Equally so in every reflexion of the light, against whatever body it may be, the angles of reflexion and incidence ought to be equal notwithstanding that the body might be of such a nature that it takes away a portion of the movement made by the incident light. And experiment shows that in fact there is no polished body the reflexion of which does not follow this rule.
But the thing to be above all remarked in our demonstration is that it does not require that the reflecting surface should be considered as a uniform plane, as has been supposed by all those who have tried to explain the effects of reflexion;
But only an evenness such as may be attained by the particles of the matter of the reflecting body being set near to one another; which particles are larger than those of the ethereal matter, as will appear by what we shall say in treating of the transparency and opacity of bodies.

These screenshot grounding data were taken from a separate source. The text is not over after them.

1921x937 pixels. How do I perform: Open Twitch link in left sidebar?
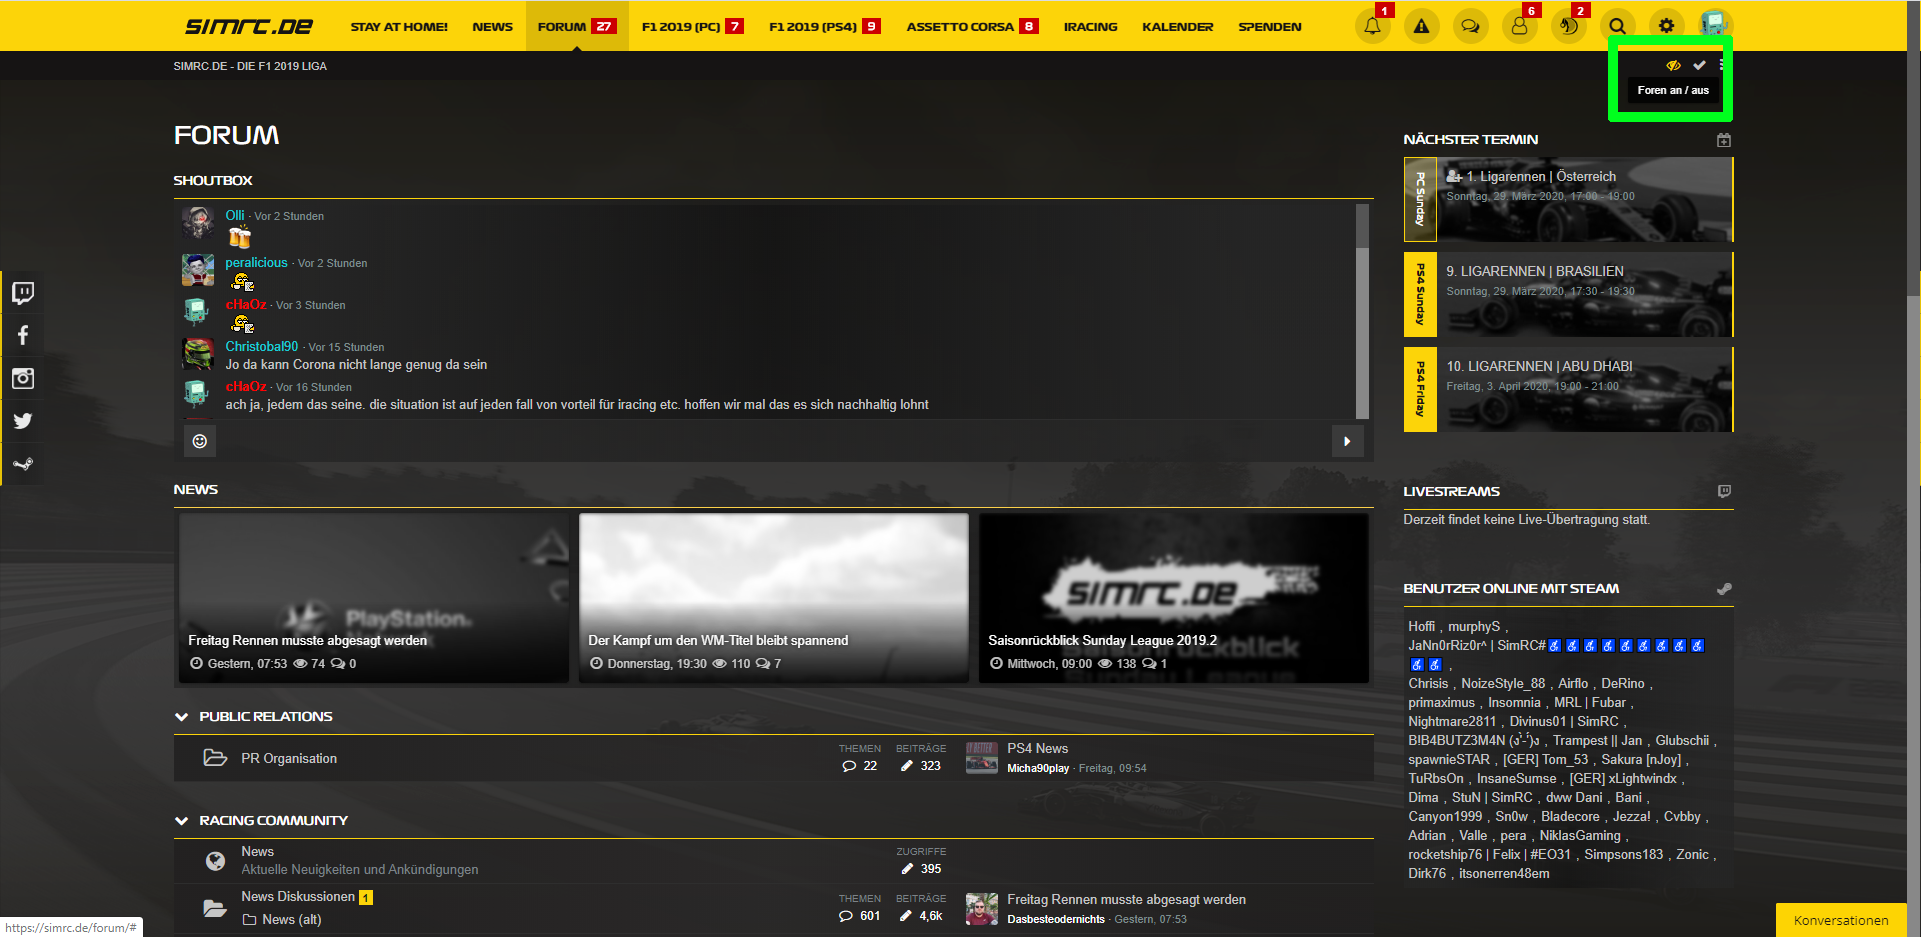point(23,292)
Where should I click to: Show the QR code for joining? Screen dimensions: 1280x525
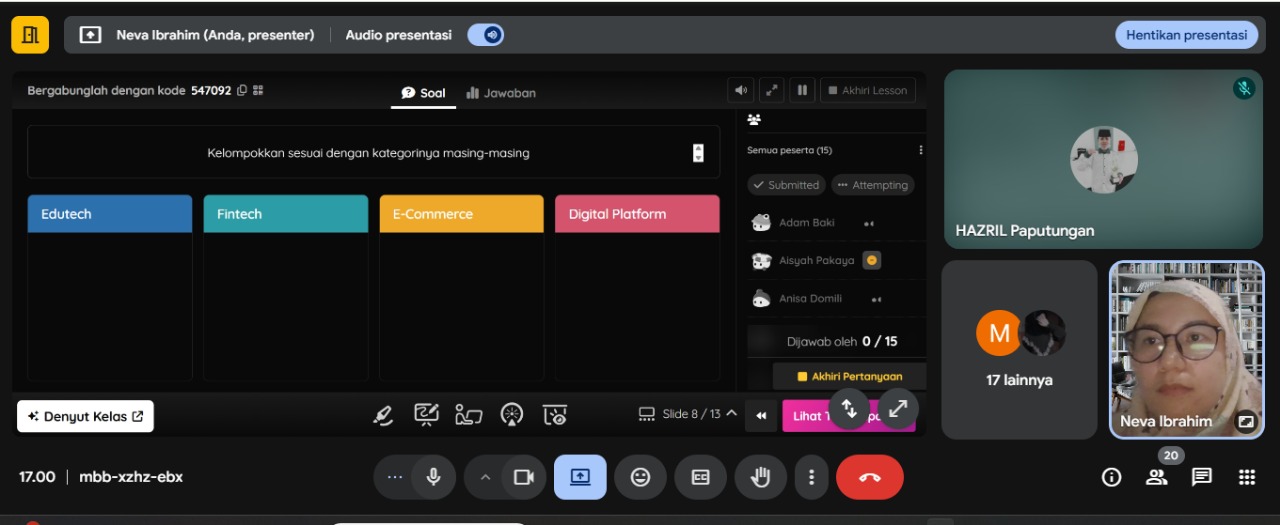258,91
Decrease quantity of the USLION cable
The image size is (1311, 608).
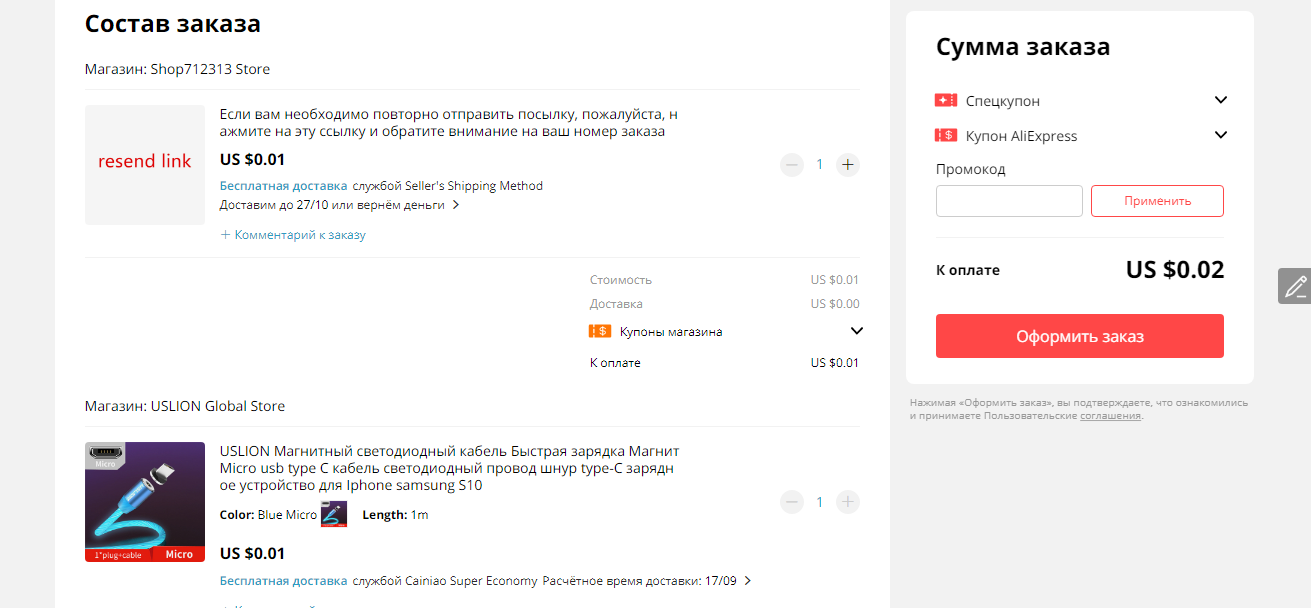click(792, 502)
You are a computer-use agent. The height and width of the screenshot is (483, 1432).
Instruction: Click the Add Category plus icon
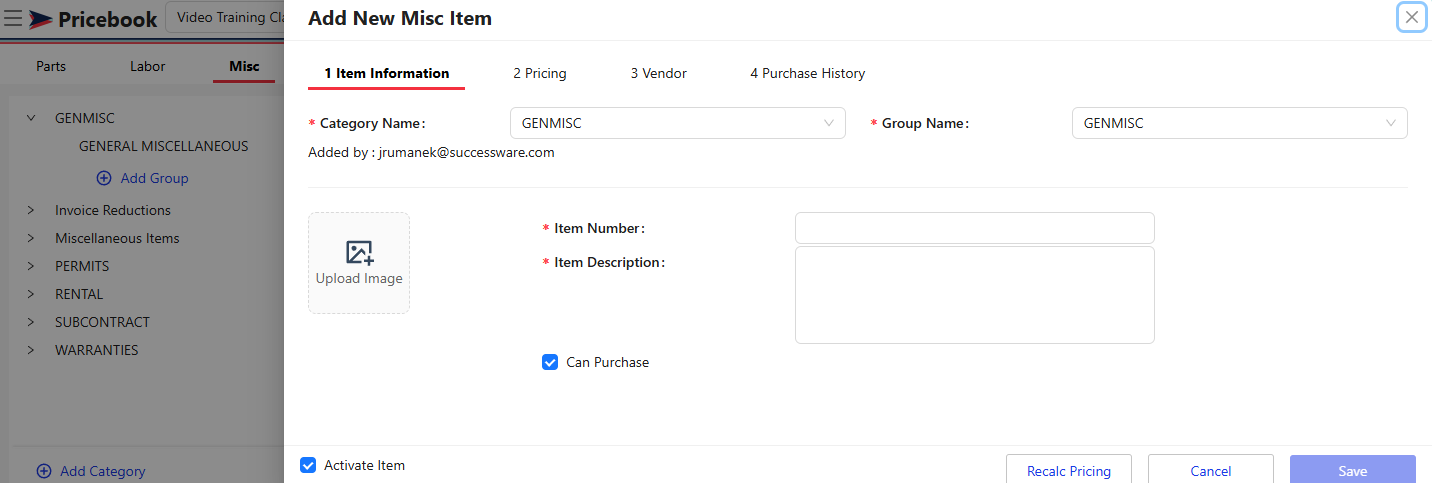pos(44,471)
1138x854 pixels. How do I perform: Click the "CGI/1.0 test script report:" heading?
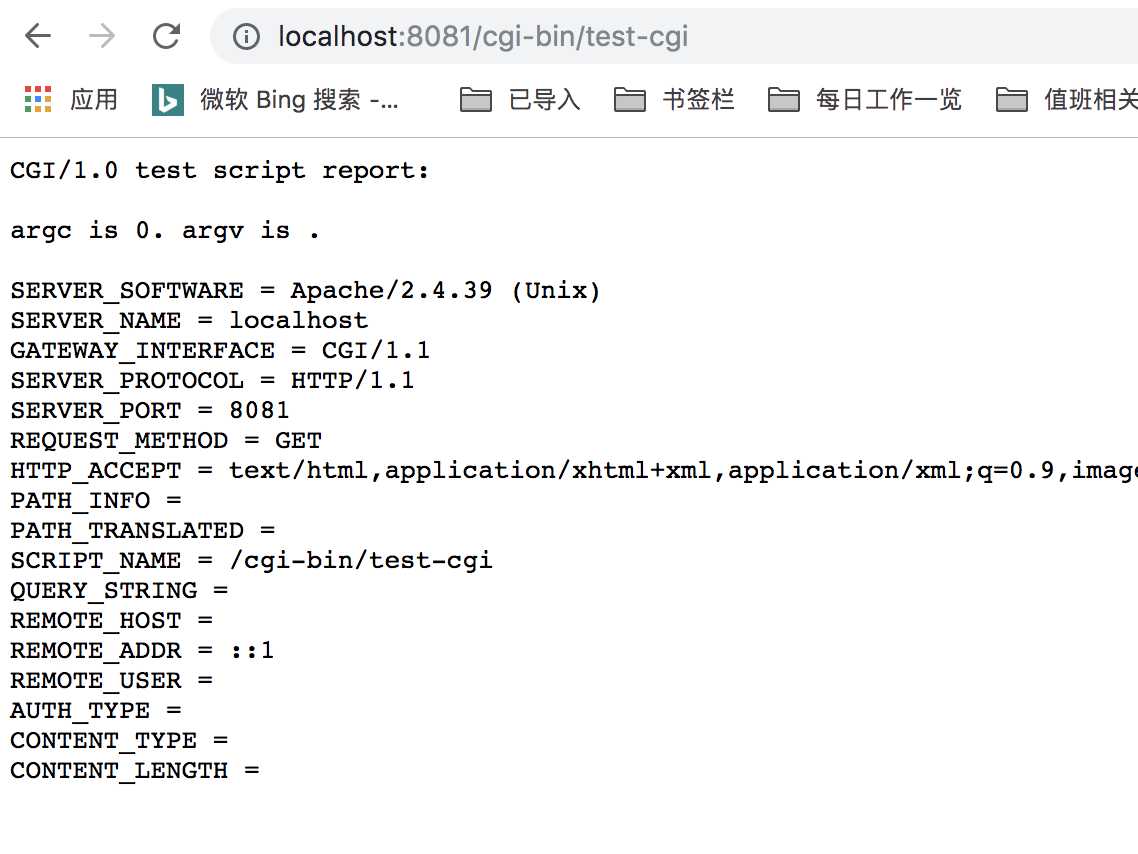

For the surface consisting thus of particles put together, and the ethereal particles being above, and smaller, it is evident that one could not demonstrate the equality of the angles of incidence and reflexion by similitude to that which happens to a ball thrown against a wall, of which writers have always made use.
In our way, on the other hand, the thing is explained without difficulty. For the smallness of the particles of quicksilver, for example, being such that one must conceive millions of them, in the smallest visible surface proposed, arranged like a heap of grains of sand which has been flattened as much as it is capable of being, this surface then becomes for our purpose as even as a polished glass is:
Although it always remains rough with respect to the particles of the Ether it is evident that the centres of all the particular spheres of reflexion, of which we have spoken, are almost in one uniform plane, and that thus the common tangent can fit to them as perfectly as is requisite for the production of light.
This alone is requisite, in our method of demonstration, to cause equality of the said angles without the remainder of the movement reflected from all parts being able to produce any contrary effect.